▸ Required work
The required result is a copy of each line below in which "pixels" appears.

▸ Pixel coordinate grounding data
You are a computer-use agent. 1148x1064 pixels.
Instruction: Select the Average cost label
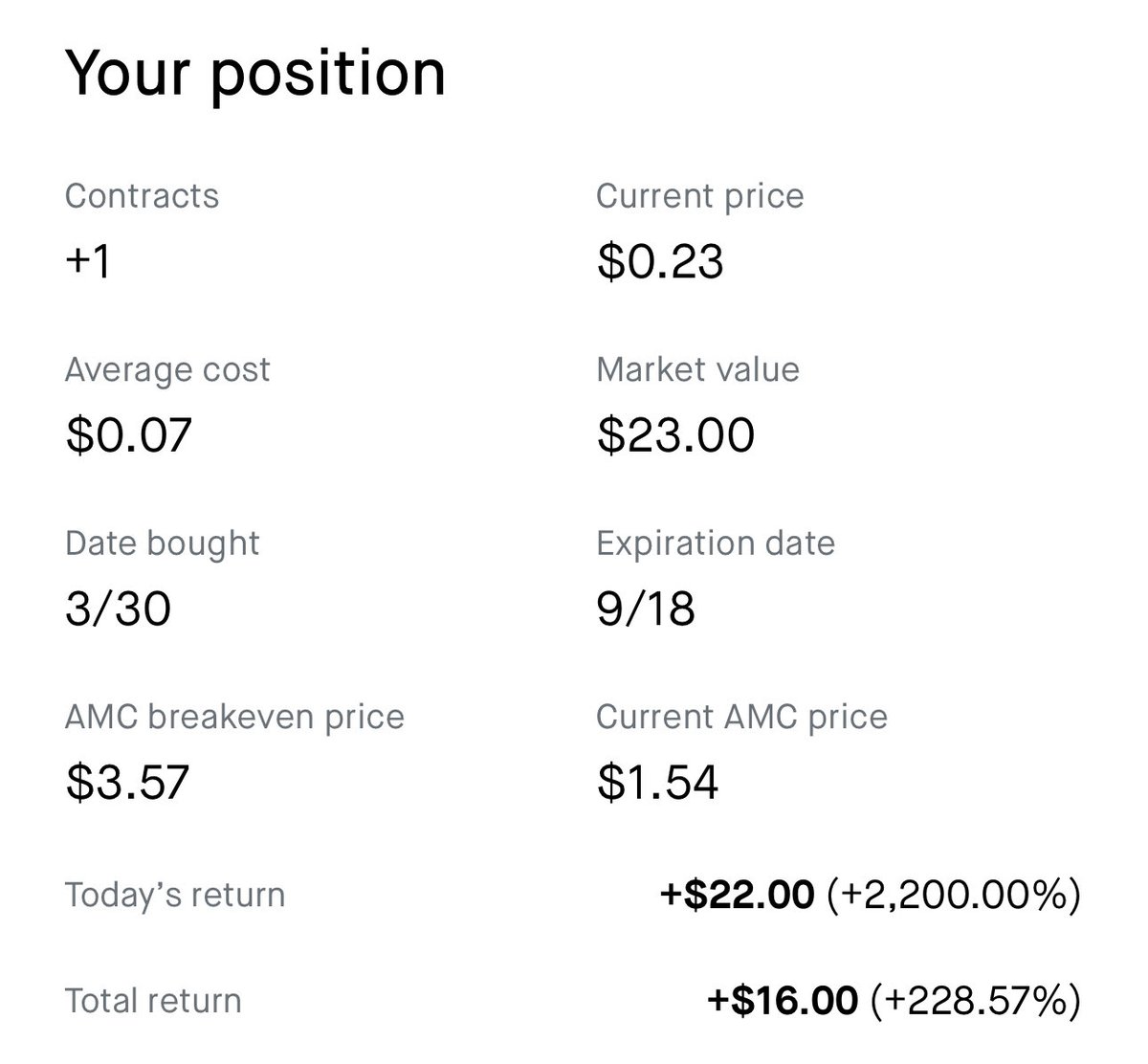pyautogui.click(x=167, y=370)
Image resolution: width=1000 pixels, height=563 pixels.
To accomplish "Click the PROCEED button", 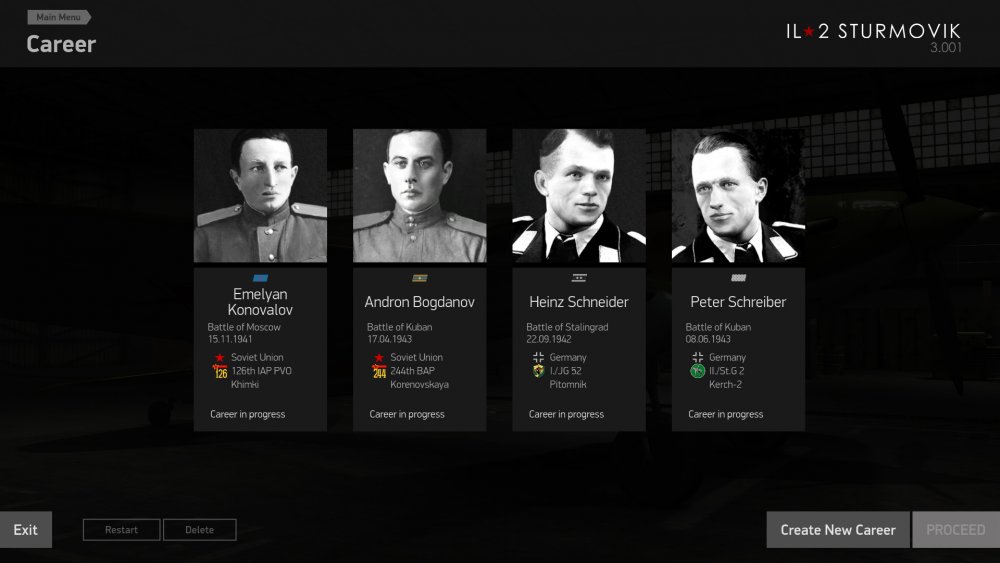I will pyautogui.click(x=956, y=530).
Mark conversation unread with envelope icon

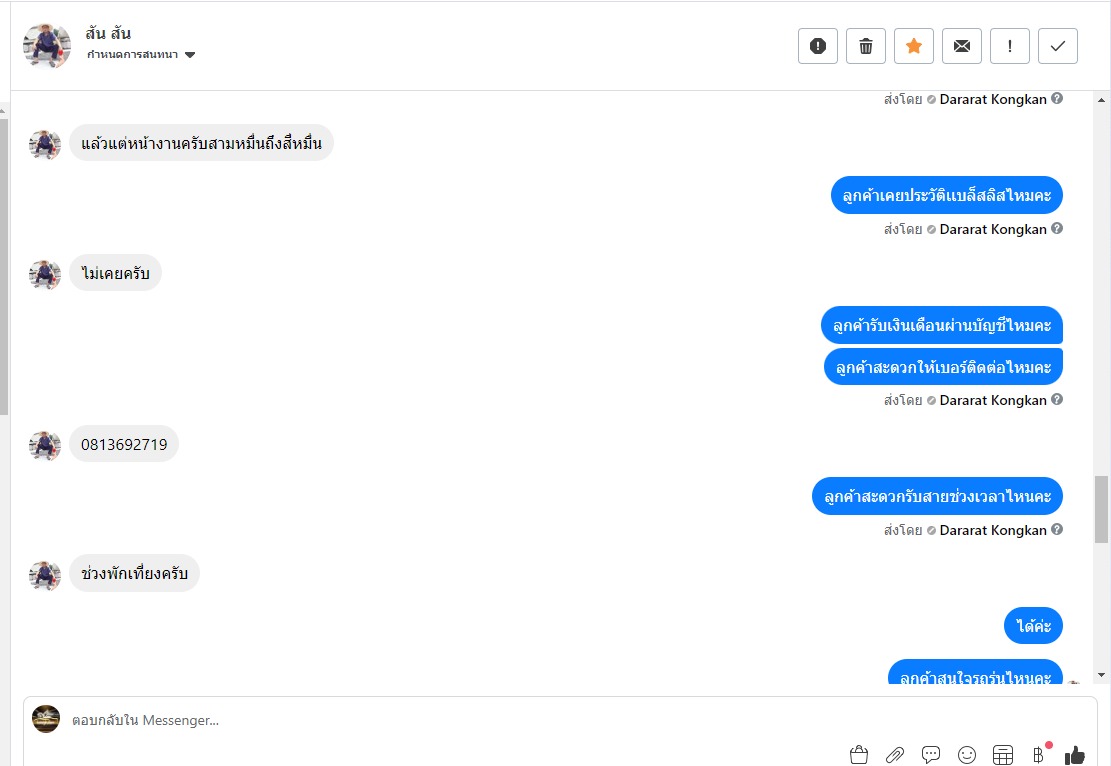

▸ Answer below
You are a computer-use agent. 1148x1064 pixels.
Image resolution: width=1000 pixels, height=563 pixels.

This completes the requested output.